TASK TO CARRY OUT
Copy the following material word for word, keeping every line as it is.

SUPPLIED RECORDS
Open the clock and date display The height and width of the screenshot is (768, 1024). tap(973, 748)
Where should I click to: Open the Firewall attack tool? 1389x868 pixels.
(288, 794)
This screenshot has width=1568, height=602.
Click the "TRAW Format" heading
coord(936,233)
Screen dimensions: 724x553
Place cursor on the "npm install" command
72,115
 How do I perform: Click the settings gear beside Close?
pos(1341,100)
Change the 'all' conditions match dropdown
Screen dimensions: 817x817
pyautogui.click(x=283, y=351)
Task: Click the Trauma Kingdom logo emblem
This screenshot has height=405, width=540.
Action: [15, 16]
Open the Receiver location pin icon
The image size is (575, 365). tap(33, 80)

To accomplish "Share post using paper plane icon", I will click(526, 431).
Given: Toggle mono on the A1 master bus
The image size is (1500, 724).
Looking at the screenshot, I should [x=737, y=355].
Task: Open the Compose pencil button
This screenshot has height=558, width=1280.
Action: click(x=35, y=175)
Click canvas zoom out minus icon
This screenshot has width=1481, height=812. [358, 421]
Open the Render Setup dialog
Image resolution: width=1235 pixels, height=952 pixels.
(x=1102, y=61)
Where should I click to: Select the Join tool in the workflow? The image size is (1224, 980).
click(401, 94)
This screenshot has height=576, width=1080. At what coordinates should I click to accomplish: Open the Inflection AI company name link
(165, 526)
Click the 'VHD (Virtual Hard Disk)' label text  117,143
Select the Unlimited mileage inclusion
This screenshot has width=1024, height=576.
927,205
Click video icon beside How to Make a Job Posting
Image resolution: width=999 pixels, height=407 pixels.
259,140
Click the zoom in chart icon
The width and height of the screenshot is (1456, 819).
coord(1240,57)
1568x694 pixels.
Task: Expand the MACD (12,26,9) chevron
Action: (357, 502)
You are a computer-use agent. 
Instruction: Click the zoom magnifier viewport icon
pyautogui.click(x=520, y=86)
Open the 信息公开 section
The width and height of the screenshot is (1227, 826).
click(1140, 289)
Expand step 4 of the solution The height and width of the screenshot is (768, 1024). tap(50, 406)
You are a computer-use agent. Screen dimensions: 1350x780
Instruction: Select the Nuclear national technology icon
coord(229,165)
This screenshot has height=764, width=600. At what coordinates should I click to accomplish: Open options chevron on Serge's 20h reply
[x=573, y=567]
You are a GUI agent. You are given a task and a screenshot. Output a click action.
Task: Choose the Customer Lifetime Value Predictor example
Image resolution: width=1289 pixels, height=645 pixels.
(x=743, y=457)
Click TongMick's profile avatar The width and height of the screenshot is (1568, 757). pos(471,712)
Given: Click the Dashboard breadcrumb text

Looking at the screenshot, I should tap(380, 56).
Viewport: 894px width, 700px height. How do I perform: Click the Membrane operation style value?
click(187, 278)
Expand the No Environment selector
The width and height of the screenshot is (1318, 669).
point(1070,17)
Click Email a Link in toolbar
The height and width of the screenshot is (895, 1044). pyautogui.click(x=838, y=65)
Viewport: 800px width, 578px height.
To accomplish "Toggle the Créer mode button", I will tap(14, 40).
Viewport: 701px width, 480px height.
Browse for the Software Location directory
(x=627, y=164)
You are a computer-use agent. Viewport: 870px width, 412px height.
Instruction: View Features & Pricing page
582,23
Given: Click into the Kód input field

RESULT BELOW
Open the clock and date display The height and width of the screenshot is (768, 1024). tap(973, 748)
Where should I click to: Open the Firewall attack tool? 1389x868 pixels.
(288, 794)
This screenshot has width=1568, height=602.
Click the "TRAW Format" heading
coord(936,233)
Screen dimensions: 724x553
Place cursor on the "npm install" command
72,115
 How do I perform: Click the settings gear beside Close?
pos(1341,100)
Change the 'all' conditions match dropdown
Screen dimensions: 817x817
pyautogui.click(x=283, y=351)
Task: Click the Trauma Kingdom logo emblem
This screenshot has height=405, width=540.
Action: [15, 16]
Open the Receiver location pin icon
The image size is (575, 365). tap(33, 80)

To accomplish "Share post using paper plane icon", I will click(526, 431).
Given: Toggle mono on the A1 master bus
The image size is (1500, 724).
Looking at the screenshot, I should [x=737, y=355].
Task: Open the Compose pencil button
This screenshot has height=558, width=1280.
Action: click(x=35, y=175)
Click canvas zoom out minus icon
This screenshot has width=1481, height=812. [358, 421]
Open the Render Setup dialog
Image resolution: width=1235 pixels, height=952 pixels.
(x=1102, y=61)
Where should I click to: Select the Join tool in the workflow? The image size is (1224, 980).
click(401, 94)
This screenshot has height=576, width=1080. At what coordinates should I click to accomplish: Open the Inflection AI company name link
(165, 526)
Click the 'VHD (Virtual Hard Disk)' label text  117,143
Select the Unlimited mileage inclusion
This screenshot has width=1024, height=576.
927,205
Click video icon beside How to Make a Job Posting
Image resolution: width=999 pixels, height=407 pixels.
259,140
Click the zoom in chart icon
The width and height of the screenshot is (1456, 819).
coord(1240,57)
1568x694 pixels.
Task: Expand the MACD (12,26,9) chevron
Action: (357, 502)
You are a computer-use agent. 
Instruction: Click the zoom magnifier viewport icon
pyautogui.click(x=520, y=86)
Open the 信息公开 section
The width and height of the screenshot is (1227, 826).
click(1140, 289)
Expand step 4 of the solution The height and width of the screenshot is (768, 1024). tap(50, 406)
You are a computer-use agent. Screen dimensions: 1350x780
Instruction: Select the Nuclear national technology icon
coord(229,165)
This screenshot has height=764, width=600. At what coordinates should I click to accomplish: Open options chevron on Serge's 20h reply
[x=573, y=567]
You are a GUI agent. You are given a task and a screenshot. Output a click action.
Task: Choose the Customer Lifetime Value Predictor example
Image resolution: width=1289 pixels, height=645 pixels.
(x=743, y=457)
Click TongMick's profile avatar The width and height of the screenshot is (1568, 757). pos(471,712)
Given: Click the Dashboard breadcrumb text

Looking at the screenshot, I should tap(380, 56).
Viewport: 894px width, 700px height. How do I perform: Click the Membrane operation style value?
click(187, 278)
Expand the No Environment selector
The width and height of the screenshot is (1318, 669).
point(1070,17)
Click Email a Link in toolbar
The height and width of the screenshot is (895, 1044). pyautogui.click(x=838, y=65)
Viewport: 800px width, 578px height.
To accomplish "Toggle the Créer mode button", I will tap(14, 40).
Viewport: 701px width, 480px height.
Browse for the Software Location directory
(x=627, y=164)
You are a computer-use agent. Viewport: 870px width, 412px height.
Instruction: View Features & Pricing page
582,23
Given: Click into the Kód input field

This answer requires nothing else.